Religious exemptions to helmet laws


Changes to the ACT’s road rules are now in effect, providing an exemption to mandatory helmet laws on religious grounds.

Jegdeep Singh with his bike after the helmet laws were introduced
Canberra resident Jagdeep Singh lobbied the ACT Government for an exemption to mandatory helmet laws, and can now legally ride his bike without a helmet. Photo: Kerrie Brewer.

The exemption, which commenced in December 2019, was sparked by correspondence from a member of the public, Jagdeep Singh, who wrote to Road Safety Minister Shane Rattenbury to request the law be amended so those from the Sikh community could ride bikes in the ACT.

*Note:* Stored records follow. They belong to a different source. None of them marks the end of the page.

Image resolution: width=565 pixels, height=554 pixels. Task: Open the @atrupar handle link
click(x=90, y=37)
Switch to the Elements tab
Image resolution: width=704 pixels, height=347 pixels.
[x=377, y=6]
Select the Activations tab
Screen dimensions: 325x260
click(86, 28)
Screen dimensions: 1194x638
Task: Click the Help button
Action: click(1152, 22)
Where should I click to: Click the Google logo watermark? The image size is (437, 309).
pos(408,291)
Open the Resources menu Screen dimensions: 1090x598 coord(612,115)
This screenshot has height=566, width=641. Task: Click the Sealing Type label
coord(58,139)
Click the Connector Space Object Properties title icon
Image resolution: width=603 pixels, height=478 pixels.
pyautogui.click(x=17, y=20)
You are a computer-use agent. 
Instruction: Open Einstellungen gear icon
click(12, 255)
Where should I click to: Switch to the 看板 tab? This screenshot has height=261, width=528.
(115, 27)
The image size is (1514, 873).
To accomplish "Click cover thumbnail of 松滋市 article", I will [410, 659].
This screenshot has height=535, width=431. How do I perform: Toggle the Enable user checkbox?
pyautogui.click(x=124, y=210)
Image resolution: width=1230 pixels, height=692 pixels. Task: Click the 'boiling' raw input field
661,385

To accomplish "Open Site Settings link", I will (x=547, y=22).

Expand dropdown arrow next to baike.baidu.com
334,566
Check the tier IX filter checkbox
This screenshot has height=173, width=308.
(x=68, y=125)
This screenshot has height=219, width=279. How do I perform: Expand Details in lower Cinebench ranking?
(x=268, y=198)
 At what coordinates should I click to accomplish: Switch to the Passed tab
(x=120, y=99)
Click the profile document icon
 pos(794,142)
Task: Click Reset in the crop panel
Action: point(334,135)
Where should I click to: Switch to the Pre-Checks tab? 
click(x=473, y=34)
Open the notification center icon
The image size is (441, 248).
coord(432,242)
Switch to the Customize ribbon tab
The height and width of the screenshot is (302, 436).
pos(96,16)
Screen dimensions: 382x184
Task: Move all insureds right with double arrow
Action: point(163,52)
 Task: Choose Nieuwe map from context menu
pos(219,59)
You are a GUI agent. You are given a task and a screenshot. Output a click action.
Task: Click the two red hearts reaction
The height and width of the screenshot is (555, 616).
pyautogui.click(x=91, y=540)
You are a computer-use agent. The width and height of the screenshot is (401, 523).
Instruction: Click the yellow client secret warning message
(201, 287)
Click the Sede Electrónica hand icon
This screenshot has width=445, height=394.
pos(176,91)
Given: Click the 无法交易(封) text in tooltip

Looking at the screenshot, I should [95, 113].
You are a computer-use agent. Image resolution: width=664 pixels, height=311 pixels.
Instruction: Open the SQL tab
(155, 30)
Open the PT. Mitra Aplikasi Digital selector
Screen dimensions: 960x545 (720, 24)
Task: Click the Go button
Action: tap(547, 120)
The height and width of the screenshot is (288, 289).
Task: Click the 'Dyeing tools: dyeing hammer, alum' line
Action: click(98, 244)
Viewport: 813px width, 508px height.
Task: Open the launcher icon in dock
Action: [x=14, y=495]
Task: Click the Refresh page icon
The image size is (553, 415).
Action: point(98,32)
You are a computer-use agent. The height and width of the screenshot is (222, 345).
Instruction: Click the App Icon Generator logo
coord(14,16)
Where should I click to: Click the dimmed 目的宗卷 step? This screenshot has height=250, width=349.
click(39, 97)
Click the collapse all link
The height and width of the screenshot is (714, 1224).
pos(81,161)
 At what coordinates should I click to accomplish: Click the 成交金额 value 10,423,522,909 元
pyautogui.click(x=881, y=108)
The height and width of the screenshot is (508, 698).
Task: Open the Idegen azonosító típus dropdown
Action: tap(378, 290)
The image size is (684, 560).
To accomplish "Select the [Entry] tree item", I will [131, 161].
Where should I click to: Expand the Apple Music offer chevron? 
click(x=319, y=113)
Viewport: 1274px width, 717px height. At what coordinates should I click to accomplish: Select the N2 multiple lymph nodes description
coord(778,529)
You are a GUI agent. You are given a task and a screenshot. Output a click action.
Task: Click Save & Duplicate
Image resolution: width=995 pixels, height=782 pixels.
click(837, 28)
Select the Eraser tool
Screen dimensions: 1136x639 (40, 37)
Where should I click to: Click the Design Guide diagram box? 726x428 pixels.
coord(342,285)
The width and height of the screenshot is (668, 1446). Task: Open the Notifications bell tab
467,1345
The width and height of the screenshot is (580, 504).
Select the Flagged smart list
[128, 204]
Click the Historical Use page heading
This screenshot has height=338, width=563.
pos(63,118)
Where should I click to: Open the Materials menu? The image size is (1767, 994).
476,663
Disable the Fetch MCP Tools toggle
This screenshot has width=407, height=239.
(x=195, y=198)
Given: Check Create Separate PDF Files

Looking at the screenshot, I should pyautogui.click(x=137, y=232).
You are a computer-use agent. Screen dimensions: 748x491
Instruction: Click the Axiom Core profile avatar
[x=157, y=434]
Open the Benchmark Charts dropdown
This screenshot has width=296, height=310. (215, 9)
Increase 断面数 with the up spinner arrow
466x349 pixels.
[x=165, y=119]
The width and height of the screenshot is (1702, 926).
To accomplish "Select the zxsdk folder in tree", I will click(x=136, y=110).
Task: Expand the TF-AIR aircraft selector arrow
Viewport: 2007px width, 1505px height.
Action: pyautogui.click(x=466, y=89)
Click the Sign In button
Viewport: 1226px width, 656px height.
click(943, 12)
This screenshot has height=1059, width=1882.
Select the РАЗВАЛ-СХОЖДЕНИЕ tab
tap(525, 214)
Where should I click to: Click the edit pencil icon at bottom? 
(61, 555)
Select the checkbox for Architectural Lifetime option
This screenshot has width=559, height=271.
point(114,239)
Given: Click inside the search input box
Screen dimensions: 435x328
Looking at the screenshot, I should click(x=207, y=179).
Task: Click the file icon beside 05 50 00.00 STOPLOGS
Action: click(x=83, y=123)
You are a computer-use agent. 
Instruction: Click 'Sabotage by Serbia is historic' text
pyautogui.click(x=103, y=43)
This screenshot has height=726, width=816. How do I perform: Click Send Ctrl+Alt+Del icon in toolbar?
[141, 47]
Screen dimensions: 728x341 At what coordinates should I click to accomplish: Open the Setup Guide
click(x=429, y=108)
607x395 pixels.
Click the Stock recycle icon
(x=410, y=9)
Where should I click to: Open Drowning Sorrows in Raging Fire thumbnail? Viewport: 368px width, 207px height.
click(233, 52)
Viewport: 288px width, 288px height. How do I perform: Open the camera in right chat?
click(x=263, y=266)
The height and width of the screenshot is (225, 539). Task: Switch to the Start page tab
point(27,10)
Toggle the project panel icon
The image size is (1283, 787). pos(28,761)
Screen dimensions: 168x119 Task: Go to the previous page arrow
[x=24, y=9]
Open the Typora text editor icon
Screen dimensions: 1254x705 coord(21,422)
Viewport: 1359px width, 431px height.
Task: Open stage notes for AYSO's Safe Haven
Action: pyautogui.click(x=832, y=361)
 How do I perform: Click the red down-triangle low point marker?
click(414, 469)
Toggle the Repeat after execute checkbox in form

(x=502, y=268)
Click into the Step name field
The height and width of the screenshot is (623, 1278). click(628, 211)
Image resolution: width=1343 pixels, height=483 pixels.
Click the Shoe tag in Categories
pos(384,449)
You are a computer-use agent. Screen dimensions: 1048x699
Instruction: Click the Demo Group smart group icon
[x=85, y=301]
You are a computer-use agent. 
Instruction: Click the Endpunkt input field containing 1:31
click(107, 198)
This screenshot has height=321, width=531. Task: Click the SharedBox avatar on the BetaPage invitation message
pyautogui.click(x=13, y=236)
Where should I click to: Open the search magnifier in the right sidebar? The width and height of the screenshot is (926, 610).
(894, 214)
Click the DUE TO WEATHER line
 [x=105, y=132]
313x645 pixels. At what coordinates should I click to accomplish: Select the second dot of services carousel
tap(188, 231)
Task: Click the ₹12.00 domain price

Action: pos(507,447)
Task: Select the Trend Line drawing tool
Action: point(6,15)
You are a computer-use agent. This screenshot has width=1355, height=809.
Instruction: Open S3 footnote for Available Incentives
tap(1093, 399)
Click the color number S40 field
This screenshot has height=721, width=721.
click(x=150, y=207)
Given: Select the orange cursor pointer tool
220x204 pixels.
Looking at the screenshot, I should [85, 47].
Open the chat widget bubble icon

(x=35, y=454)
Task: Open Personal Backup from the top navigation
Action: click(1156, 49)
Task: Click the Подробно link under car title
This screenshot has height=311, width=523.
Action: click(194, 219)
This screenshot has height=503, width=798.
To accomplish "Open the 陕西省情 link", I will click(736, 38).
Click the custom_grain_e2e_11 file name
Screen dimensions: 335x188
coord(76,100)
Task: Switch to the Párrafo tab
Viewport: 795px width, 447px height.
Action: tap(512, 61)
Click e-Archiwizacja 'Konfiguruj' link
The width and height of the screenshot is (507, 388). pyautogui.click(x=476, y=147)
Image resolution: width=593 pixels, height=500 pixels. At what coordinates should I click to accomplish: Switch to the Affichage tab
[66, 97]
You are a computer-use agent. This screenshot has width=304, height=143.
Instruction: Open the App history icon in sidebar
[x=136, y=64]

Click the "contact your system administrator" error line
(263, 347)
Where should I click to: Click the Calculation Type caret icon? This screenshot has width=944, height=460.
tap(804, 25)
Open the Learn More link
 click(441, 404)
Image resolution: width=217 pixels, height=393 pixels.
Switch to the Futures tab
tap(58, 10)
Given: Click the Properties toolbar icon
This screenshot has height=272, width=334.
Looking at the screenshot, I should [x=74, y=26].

“Canberra is a community where everyone should feel included. The Territory supports individuals practising their religion or belief and this regulation ensures that sections of the community are not excluded from active forms of transport,” Minister Rattenbury said.

“The change responds to an issue raised by the community, identifying this as a barrier to cycling. As an example, it is important to Sikh members of our community to wear religious headwear, and this can mean they can’t wear a bicycle helmet.

The exemptions will apply to people who: are members of a religious group; wear a type of headdress customarily worn by members of the group; wear headdress that makes it impractical for them to wear an approved bicycle helmet.

“The changes bring the ACT into line with Queensland, Victoria, WA and SA which already have similar exemptions in place. Helmet laws will remain in place for all other cyclists and there is no exemption for motorcycle riders,” Minister Rattenbury said.